Are we not men? We are—well, ask Bigfoot, as Brooks does in this delightful yarn, following on his bestseller World War Z(2006).

A zombie apocalypse is one thing. A volcanic eruption is quite another, for, as the journalist who does a framing voice-over narration for Brooks’ latest puts it, when Mount Rainier popped its cork, “it was the psychological aspect, the hyperbole-fueled hysteria that had ended up killing the most people.” Maybe, but the sasquatches whom the volcano displaced contributed to the statistics, too, if only out of self-defense. Brooks places the epicenter of the Bigfoot war in a high-tech hideaway populated by the kind of people you might find in a Jurassic Park franchise: the schmo who doesn’t know how to do much of anything but tries anyway, the well-intentioned bleeding heart, the know-it-all intellectual who turns out to know the wrong things, the immigrant with a tough backstory and an instinct for survival. Indeed, the novel does double duty as a survival manual, packed full of good advice—for instance, try not to get wounded, for “injury turns you from a giver to a taker. Taking up our resources, our time to care for you.” Brooks presents a case for making room for Bigfoot in the world while peppering his narrative with timely social criticism about bad behavior on the human side of the conflict: The explosion of Rainier might have been better forecast had the president not slashed the budget of the U.S. Geological Survey, leading to “immediate suspension of the National Volcano Early Warning System,” and there’s always someone around looking to monetize the natural disaster and the sasquatch-y onslaught that follows. Brooks is a pro at building suspense even if it plays out in some rather spectacularly yucky episodes, one involving a short spear that takes its name from “the sucking sound of pulling it out of the dead man’s heart and lungs.” Grossness aside, it puts you right there on the scene.

-- Material provided --
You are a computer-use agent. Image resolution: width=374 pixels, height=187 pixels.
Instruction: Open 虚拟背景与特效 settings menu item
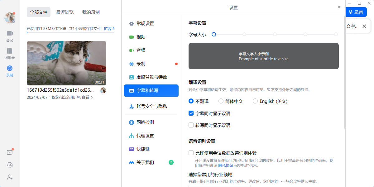[x=151, y=77]
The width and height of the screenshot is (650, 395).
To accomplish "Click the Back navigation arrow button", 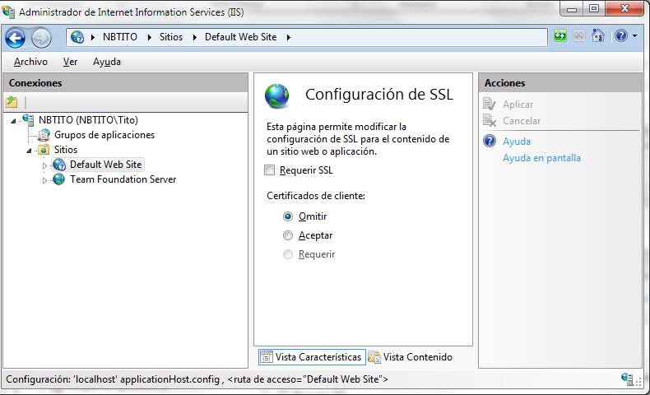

-- Goal of the exercise --
In the review of the Bigfoot novel, which system's suspension followed the president's cut to the budget of the U.S. Geological Survey?

-- Full answer --
The National Volcano Early Warning System.